Each line below that contains the word "item" must be copied.

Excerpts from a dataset
= = = =
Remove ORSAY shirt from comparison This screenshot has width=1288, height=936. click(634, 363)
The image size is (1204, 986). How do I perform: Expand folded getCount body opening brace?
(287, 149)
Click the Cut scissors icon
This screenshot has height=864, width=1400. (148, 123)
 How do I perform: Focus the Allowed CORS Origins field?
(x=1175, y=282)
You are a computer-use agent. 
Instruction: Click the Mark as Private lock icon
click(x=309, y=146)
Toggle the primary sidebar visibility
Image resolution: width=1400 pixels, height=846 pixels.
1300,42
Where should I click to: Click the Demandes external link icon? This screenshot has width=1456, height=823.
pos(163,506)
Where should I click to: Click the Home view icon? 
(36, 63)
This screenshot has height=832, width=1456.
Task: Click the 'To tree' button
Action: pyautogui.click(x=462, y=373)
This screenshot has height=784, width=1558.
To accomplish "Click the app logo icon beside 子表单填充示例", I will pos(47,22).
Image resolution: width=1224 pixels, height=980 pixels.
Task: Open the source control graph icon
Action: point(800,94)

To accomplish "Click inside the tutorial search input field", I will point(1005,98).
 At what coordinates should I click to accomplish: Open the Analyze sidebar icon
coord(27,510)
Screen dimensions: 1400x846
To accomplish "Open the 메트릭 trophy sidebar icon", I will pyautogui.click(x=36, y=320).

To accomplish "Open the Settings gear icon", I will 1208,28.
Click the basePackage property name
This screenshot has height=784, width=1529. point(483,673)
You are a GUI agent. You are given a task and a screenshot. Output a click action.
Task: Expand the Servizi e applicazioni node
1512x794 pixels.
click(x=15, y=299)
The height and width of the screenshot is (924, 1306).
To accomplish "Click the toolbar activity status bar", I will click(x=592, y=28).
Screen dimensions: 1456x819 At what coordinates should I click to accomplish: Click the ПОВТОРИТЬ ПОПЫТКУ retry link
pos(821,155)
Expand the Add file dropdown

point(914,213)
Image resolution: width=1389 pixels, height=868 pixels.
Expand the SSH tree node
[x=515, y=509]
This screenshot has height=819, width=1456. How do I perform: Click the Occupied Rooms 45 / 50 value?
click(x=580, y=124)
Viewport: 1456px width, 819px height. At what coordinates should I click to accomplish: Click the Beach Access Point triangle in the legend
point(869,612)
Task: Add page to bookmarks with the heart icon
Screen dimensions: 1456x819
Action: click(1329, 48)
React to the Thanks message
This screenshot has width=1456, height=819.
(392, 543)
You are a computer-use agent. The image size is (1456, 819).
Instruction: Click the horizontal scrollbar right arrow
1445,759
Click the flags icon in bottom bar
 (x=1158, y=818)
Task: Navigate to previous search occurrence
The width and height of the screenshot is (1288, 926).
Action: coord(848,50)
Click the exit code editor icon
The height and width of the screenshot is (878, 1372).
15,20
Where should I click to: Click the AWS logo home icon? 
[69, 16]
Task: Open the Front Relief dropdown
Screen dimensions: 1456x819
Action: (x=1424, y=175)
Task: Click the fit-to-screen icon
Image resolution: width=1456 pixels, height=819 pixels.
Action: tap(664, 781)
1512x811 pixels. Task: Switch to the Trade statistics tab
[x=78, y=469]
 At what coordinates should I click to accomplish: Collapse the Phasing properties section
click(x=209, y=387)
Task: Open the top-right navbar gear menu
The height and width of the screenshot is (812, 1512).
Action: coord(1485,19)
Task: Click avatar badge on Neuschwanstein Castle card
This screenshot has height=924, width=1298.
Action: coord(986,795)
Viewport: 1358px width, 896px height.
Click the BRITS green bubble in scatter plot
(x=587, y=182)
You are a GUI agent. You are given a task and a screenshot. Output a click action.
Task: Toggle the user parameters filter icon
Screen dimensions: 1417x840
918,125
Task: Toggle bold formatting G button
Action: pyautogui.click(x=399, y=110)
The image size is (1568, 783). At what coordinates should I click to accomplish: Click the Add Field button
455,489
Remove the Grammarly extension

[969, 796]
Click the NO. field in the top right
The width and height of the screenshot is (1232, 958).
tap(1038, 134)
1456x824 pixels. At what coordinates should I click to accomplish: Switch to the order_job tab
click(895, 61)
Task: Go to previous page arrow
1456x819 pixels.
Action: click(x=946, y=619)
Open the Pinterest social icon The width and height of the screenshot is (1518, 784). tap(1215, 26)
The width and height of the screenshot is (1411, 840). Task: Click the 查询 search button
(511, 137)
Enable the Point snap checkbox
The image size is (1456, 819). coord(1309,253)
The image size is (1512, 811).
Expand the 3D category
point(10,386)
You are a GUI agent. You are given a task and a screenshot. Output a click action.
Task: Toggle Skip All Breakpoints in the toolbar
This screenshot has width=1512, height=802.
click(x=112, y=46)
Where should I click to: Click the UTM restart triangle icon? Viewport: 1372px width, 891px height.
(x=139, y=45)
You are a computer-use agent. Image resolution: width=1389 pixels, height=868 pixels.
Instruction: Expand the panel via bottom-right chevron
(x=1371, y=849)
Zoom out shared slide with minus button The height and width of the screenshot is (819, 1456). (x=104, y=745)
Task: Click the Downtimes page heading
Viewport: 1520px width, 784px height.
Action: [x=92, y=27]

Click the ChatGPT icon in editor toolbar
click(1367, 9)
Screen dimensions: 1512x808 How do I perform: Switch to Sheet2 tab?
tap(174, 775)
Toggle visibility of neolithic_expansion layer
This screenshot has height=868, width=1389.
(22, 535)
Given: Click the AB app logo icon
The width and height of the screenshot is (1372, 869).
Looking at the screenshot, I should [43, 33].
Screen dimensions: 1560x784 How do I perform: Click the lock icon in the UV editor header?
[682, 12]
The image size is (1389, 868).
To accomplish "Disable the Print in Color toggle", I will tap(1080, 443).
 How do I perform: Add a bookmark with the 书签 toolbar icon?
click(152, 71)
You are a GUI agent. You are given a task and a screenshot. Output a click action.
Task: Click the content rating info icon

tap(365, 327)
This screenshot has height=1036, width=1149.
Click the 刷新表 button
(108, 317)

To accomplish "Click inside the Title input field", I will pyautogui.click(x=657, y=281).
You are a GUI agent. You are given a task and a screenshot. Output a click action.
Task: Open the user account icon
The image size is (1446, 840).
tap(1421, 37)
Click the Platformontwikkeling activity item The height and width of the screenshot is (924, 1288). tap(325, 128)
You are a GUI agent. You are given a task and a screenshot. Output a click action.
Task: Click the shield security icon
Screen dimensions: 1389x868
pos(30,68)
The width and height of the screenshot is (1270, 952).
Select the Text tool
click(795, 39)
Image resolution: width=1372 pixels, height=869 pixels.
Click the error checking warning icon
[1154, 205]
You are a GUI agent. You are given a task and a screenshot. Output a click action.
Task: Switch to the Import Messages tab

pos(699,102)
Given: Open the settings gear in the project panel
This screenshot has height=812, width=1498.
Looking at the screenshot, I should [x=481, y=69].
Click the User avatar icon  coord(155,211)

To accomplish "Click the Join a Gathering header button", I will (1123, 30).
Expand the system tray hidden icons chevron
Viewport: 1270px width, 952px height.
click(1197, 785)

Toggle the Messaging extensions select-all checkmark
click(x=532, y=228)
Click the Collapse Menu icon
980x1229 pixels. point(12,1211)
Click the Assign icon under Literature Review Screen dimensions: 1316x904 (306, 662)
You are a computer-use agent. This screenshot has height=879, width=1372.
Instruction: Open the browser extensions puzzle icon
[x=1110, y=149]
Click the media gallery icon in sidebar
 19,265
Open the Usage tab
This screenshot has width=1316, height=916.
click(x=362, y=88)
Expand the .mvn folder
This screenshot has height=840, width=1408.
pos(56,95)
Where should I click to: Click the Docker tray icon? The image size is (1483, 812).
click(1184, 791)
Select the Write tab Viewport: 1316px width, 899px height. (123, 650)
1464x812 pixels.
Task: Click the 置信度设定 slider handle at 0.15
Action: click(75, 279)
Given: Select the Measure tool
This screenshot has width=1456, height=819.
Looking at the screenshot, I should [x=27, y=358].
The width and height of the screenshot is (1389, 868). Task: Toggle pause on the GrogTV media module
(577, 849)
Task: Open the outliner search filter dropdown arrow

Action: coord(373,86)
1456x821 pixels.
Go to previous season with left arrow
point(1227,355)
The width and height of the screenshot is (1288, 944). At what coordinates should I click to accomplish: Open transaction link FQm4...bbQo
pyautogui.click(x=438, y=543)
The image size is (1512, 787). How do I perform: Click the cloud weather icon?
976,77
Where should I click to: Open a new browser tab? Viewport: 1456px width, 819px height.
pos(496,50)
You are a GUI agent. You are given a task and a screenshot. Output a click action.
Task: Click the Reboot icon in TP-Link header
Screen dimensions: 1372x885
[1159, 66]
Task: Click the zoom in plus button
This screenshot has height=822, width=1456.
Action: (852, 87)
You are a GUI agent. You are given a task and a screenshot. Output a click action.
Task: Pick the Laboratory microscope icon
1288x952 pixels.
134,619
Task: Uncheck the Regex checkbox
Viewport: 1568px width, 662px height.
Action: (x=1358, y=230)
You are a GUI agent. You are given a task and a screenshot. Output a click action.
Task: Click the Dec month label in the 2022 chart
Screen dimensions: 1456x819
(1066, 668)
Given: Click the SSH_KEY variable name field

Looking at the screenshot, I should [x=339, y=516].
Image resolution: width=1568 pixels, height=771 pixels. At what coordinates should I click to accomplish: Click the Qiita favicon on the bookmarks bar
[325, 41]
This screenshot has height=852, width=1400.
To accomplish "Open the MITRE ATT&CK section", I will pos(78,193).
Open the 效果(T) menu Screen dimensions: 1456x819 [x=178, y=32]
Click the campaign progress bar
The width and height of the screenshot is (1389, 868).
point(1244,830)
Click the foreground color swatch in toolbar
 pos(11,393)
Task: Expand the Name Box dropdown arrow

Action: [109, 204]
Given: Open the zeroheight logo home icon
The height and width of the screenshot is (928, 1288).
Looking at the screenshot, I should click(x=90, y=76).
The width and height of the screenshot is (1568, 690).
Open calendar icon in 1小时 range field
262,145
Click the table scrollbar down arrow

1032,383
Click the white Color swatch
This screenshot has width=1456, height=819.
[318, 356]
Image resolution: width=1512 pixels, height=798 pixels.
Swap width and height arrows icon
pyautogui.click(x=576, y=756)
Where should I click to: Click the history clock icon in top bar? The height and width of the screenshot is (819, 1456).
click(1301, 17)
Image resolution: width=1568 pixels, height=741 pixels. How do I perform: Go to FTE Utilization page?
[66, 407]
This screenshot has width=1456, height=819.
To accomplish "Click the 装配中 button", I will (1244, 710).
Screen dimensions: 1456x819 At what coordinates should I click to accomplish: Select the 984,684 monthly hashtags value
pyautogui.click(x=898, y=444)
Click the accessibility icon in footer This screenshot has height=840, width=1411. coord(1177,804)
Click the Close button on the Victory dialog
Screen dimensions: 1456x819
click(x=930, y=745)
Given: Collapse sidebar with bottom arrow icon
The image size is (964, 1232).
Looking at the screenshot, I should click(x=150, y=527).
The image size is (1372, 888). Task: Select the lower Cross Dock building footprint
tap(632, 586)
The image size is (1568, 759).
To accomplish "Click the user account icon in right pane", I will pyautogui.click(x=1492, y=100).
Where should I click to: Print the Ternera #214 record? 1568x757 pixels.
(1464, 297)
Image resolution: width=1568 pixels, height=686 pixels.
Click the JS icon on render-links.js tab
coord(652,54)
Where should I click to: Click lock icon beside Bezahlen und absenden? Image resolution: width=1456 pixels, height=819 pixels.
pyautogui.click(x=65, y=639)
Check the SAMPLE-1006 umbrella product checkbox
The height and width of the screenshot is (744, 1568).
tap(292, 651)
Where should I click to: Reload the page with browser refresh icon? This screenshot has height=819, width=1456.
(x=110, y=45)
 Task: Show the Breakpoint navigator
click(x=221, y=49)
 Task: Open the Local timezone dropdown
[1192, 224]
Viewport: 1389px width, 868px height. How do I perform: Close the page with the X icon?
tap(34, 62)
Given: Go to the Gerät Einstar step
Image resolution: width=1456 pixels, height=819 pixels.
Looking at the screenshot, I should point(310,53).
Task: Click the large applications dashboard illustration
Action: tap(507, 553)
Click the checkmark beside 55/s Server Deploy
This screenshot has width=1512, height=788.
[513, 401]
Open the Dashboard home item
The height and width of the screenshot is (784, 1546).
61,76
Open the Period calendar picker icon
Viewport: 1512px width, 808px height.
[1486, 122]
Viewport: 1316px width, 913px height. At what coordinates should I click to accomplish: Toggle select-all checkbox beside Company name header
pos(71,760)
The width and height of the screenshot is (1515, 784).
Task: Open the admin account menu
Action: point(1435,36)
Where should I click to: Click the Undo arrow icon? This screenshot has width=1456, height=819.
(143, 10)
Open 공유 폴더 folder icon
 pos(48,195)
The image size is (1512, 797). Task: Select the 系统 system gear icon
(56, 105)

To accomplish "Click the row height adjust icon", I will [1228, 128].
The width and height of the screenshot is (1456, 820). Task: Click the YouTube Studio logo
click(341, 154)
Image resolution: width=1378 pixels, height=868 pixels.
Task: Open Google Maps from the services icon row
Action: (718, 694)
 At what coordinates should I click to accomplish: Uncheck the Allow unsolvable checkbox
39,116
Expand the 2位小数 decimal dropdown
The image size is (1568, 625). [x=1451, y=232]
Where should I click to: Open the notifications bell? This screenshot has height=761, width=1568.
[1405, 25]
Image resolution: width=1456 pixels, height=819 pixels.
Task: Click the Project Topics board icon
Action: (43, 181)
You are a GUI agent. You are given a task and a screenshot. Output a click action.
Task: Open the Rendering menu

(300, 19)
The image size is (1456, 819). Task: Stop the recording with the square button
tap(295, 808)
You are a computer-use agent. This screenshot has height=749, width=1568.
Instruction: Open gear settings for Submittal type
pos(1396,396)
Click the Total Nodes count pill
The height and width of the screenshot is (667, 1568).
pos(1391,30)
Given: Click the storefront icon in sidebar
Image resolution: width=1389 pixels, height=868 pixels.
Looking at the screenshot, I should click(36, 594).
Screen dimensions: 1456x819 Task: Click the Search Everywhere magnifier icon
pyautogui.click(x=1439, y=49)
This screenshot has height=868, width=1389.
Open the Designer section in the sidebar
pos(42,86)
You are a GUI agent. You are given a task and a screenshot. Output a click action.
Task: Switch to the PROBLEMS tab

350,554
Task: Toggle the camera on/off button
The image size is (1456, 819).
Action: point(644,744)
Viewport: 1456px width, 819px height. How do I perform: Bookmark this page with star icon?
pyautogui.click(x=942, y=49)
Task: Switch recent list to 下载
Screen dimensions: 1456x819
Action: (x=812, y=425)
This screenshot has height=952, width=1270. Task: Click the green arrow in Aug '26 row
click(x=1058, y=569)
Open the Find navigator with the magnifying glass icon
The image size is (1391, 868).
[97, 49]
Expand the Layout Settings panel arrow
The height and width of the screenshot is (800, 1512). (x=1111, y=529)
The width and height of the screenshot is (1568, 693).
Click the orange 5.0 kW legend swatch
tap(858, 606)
= = = =
* [ANSWER TO THE EXERCISE]
Click the Platformontwikkeling activity item The height and width of the screenshot is (924, 1288). tap(325, 128)
Open the Dashboard home item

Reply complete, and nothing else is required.